A review of staff criminal clearance records on this date indicates that all facility staff or other individuals who require caregiver background checks have received criminal record and child abuse index clearances or exemptions.

On 7/14/2023 a self-reported Unusual Incident Report (UIR) was filed with the Licensing Office. The facility reported a call was received from a parent stating child was complaining of pain and was taken to hospital.

During today's inspection, LPA interviewed 2 staff members including the Director and 3 preschool children. LPA obtained a copy of the children’s roster.

Due to insufficient information available at this time, the reported incident needs further investigation.

Exit interview was conducted. The Notice of Site Visit was posted. Director was informed that the Notice of Site Visit must be posted for 30 consecutive days.

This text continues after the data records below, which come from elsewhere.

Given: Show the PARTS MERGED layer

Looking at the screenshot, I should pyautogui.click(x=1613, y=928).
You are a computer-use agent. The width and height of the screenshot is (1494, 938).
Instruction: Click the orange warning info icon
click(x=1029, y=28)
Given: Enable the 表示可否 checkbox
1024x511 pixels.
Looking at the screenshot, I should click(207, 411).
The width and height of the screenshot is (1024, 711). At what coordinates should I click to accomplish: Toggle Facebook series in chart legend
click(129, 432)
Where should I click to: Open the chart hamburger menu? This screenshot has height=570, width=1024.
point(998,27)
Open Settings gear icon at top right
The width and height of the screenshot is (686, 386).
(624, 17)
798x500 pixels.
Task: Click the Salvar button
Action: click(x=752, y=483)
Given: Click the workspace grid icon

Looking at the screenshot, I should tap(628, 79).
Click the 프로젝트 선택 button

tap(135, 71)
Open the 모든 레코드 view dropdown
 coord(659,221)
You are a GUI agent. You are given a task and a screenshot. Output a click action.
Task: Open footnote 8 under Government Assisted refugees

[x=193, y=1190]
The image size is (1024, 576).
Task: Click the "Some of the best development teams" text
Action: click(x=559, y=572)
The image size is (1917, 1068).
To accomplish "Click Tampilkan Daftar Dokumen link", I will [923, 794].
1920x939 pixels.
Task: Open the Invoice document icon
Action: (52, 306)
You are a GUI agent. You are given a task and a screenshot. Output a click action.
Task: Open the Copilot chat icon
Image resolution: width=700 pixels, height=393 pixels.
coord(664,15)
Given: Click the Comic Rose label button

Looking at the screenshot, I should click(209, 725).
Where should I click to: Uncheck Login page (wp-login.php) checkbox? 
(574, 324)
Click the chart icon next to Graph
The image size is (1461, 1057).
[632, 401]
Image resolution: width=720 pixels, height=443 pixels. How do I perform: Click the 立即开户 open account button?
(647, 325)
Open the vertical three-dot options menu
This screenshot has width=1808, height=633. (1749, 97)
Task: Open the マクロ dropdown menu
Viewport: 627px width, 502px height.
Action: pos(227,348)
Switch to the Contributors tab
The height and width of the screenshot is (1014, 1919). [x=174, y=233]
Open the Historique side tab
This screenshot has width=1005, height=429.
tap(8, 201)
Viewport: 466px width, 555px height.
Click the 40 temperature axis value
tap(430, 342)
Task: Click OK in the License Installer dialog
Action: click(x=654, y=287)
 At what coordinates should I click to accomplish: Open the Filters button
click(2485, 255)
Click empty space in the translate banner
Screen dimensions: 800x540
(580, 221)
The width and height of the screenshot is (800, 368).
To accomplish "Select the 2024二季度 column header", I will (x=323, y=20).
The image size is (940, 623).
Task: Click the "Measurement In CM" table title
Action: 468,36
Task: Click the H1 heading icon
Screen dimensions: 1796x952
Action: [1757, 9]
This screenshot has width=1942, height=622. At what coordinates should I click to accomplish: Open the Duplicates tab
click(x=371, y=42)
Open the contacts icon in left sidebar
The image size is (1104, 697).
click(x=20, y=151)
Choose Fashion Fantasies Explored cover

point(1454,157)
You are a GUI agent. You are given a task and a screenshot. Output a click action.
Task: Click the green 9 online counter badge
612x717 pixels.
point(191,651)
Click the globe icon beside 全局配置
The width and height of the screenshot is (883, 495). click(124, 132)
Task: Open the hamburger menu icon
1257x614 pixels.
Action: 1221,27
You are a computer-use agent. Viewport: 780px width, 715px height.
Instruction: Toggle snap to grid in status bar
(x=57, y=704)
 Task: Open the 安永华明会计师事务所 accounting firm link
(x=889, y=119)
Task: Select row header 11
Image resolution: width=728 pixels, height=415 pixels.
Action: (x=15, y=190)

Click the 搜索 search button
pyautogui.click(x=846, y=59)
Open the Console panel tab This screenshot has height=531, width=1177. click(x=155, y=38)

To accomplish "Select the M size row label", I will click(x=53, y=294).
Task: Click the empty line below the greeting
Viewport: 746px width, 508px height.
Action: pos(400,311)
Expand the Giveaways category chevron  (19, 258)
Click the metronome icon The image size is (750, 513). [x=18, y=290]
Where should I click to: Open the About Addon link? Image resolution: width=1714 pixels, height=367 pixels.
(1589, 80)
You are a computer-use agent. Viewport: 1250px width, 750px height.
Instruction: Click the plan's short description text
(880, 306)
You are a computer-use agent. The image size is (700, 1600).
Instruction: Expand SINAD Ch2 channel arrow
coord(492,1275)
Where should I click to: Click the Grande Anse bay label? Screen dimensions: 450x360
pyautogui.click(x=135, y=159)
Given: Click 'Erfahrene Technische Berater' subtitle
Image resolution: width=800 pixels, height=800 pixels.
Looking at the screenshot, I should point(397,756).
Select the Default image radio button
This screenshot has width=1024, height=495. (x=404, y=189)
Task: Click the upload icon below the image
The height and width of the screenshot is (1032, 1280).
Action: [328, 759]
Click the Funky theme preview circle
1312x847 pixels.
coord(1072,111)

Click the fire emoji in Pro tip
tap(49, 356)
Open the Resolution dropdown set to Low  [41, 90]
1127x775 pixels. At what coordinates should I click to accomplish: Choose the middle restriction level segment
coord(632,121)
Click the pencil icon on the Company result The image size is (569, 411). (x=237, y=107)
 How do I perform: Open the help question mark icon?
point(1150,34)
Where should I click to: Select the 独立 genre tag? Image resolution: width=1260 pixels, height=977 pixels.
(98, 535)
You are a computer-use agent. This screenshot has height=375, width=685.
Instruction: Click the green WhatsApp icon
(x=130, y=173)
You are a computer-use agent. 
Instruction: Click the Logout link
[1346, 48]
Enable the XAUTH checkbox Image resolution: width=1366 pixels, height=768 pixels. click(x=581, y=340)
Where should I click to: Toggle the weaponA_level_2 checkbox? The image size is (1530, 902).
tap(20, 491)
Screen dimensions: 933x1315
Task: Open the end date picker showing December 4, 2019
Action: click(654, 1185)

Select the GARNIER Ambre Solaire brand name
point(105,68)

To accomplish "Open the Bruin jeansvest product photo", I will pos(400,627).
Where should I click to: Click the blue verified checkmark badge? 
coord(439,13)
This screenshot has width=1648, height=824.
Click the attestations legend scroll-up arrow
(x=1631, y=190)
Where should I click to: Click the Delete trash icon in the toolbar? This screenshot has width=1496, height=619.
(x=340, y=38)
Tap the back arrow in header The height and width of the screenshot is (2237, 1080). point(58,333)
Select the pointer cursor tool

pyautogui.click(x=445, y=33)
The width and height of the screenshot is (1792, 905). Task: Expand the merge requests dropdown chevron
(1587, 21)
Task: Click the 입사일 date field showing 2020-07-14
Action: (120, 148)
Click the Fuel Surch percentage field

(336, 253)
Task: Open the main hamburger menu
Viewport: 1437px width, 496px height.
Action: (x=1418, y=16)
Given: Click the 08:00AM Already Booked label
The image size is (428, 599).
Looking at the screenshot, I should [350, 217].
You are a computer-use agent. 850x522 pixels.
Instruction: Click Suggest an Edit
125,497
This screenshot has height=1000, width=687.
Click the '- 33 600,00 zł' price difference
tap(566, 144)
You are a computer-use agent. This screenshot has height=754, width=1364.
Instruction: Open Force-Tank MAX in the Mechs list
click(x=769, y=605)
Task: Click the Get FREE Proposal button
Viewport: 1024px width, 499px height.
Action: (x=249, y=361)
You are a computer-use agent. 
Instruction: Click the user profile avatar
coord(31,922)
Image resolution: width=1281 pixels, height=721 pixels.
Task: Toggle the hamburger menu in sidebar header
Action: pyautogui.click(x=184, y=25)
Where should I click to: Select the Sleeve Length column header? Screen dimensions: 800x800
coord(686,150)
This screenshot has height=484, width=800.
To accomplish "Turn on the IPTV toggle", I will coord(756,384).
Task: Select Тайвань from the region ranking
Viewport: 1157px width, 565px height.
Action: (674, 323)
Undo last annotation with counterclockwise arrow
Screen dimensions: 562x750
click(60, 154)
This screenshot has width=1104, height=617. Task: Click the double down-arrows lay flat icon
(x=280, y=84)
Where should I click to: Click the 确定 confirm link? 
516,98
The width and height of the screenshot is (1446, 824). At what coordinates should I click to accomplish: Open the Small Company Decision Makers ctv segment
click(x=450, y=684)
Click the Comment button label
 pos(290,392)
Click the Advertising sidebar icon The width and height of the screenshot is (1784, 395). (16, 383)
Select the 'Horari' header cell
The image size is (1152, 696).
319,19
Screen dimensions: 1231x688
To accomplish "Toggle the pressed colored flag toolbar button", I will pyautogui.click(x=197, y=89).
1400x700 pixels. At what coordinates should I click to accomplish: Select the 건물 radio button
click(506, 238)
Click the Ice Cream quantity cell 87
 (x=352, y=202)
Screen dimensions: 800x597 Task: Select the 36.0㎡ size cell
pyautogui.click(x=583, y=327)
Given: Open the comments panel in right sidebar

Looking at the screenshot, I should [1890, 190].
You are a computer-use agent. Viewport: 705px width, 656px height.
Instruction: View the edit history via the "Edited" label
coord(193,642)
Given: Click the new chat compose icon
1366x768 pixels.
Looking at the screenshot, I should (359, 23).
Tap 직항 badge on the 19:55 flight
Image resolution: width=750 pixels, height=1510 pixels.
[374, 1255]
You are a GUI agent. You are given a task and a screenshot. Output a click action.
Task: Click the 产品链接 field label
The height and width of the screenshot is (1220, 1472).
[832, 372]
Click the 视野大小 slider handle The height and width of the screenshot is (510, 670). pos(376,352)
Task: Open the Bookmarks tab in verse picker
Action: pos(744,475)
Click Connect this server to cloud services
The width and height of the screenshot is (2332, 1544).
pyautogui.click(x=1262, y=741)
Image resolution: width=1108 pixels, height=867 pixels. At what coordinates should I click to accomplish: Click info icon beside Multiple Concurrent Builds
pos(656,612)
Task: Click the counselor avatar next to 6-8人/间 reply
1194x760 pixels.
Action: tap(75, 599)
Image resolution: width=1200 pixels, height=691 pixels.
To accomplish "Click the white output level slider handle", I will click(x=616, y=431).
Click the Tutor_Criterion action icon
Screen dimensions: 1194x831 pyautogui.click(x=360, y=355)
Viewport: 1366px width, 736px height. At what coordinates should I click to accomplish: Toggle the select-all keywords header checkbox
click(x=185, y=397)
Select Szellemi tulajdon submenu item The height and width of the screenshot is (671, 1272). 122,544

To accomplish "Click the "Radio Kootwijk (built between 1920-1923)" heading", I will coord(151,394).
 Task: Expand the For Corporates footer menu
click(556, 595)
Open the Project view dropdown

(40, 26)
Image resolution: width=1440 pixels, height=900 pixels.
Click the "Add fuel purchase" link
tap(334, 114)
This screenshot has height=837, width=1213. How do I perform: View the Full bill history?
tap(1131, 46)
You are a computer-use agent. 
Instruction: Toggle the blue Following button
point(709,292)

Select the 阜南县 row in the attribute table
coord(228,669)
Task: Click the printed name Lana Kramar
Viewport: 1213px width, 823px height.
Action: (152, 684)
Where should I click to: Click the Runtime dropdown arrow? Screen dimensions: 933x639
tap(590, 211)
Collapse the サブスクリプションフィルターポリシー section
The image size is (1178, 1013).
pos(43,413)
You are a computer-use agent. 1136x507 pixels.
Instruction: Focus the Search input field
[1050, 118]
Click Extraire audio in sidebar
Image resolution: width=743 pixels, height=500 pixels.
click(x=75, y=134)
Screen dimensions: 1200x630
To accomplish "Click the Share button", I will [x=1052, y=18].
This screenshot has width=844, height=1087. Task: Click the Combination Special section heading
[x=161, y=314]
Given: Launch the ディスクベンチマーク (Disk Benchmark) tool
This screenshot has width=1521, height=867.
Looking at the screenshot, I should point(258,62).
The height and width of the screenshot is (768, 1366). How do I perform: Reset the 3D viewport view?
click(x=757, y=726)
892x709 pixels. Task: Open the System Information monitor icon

Failure to post will result in civil penalties of $100.
SUPERVISORS NAME: Patricia Magana
LICENSING EVALUATOR NAME: Mila Quinto
LICENSING EVALUATOR SIGNATURE: DATE: 07/21/2023
I acknowledge receipt of this form and understand my licensing appeal rights as explained and received.
FACILITY REPRESENTATIVE SIGNATURE: DATE: 07/21/2023
This report must be available at Child Care and Group Home facilities for public review for 3 years.